#### [The exercise]
Render every line of the data below as a JSON list of strings, one string per line, leaving out blank lines.
──────── Dataset records
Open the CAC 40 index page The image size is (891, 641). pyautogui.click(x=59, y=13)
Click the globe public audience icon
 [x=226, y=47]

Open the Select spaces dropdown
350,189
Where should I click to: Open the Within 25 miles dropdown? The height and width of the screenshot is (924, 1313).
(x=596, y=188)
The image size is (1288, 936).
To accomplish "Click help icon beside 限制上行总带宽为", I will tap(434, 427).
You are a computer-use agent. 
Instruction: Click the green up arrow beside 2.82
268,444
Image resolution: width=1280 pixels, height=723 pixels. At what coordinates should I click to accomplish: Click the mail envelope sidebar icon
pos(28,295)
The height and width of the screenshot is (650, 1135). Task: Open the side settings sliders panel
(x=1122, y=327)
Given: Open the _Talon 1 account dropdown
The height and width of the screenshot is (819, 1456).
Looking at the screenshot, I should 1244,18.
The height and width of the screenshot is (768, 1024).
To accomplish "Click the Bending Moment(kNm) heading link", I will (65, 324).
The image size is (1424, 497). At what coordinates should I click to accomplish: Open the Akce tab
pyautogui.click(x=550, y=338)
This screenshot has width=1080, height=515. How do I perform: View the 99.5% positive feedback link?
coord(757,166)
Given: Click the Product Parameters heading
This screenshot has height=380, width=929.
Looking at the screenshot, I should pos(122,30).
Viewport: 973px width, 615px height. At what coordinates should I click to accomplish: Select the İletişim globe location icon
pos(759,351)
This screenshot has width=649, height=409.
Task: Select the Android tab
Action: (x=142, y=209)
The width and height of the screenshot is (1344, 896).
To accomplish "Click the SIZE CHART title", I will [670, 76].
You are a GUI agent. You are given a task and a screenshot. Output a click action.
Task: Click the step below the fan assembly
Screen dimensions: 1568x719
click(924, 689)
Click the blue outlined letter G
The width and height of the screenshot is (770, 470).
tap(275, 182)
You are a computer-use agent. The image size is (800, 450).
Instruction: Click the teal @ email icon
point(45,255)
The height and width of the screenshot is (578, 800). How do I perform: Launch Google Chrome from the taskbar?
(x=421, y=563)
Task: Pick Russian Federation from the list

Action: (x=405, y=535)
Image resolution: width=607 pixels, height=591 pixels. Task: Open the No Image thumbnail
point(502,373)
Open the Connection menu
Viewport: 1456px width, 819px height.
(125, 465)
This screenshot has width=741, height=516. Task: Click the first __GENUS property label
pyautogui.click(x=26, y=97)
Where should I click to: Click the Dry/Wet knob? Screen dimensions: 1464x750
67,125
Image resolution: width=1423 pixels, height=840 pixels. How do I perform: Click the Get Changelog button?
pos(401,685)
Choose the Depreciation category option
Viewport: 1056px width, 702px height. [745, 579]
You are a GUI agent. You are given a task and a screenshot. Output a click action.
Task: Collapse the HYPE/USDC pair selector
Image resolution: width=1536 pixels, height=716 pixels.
────────────────
#### [Response for this exercise]
[
  "Open the CAC 40 index page The image size is (891, 641). pyautogui.click(x=59, y=13)",
  "Click the globe public audience icon",
  " [x=226, y=47]",
  "Open the Select spaces dropdown",
  "350,189",
  "Where should I click to: Open the Within 25 miles dropdown? The height and width of the screenshot is (924, 1313).",
  "(x=596, y=188)",
  "The image size is (1288, 936).",
  "To accomplish \"Click help icon beside 限制上行总带宽为\", I will tap(434, 427).",
  "You are a computer-use agent. ",
  "Instruction: Click the green up arrow beside 2.82",
  "268,444",
  "Image resolution: width=1280 pixels, height=723 pixels. At what coordinates should I click to accomplish: Click the mail envelope sidebar icon",
  "pos(28,295)",
  "The height and width of the screenshot is (650, 1135). Task: Open the side settings sliders panel",
  "(x=1122, y=327)",
  "Given: Open the _Talon 1 account dropdown",
  "The height and width of the screenshot is (819, 1456).",
  "Looking at the screenshot, I should 1244,18.",
  "The height and width of the screenshot is (768, 1024).",
  "To accomplish \"Click the Bending Moment(kNm) heading link\", I will (65, 324).",
  "The image size is (1424, 497). At what coordinates should I click to accomplish: Open the Akce tab",
  "pyautogui.click(x=550, y=338)",
  "This screenshot has width=1080, height=515. How do I perform: View the 99.5% positive feedback link?",
  "coord(757,166)",
  "Given: Click the Product Parameters heading",
  "This screenshot has height=380, width=929.",
  "Looking at the screenshot, I should pos(122,30).",
  "Viewport: 973px width, 615px height. At what coordinates should I click to accomplish: Select the İletişim globe location icon",
  "pos(759,351)",
  "This screenshot has width=649, height=409.",
  "Task: Select the Android tab",
  "Action: (x=142, y=209)",
  "The width and height of the screenshot is (1344, 896).",
  "To accomplish \"Click the SIZE CHART title\", I will [670, 76].",
  "You are a GUI agent. You are given a task and a screenshot. Output a click action.",
  "Task: Click the step below the fan assembly",
  "Screen dimensions: 1568x719",
  "click(924, 689)",
  "Click the blue outlined letter G",
  "The width and height of the screenshot is (770, 470).",
  "tap(275, 182)",
  "You are a computer-use agent. The image size is (800, 450).",
  "Instruction: Click the teal @ email icon",
  "point(45,255)",
  "The height and width of the screenshot is (578, 800). How do I perform: Launch Google Chrome from the taskbar?",
  "(x=421, y=563)",
  "Task: Pick Russian Federation from the list",
  "Action: (x=405, y=535)",
  "Image resolution: width=607 pixels, height=591 pixels. Task: Open the No Image thumbnail",
  "point(502,373)",
  "Open the Connection menu",
  "Viewport: 1456px width, 819px height.",
  "(125, 465)",
  "This screenshot has width=741, height=516. Task: Click the first __GENUS property label",
  "pyautogui.click(x=26, y=97)",
  "Where should I click to: Click the Dry/Wet knob? Screen dimensions: 1464x750",
  "67,125",
  "Image resolution: width=1423 pixels, height=840 pixels. How do I perform: Click the Get Changelog button?",
  "pos(401,685)",
  "Choose the Depreciation category option",
  "Viewport: 1056px width, 702px height. [745, 579]",
  "You are a GUI agent. You are given a task and a screenshot. Output a click action.",
  "Task: Collapse the HYPE/USDC pair selector",
  "Image resolution: width=1536 pixels, height=716 pixels."
]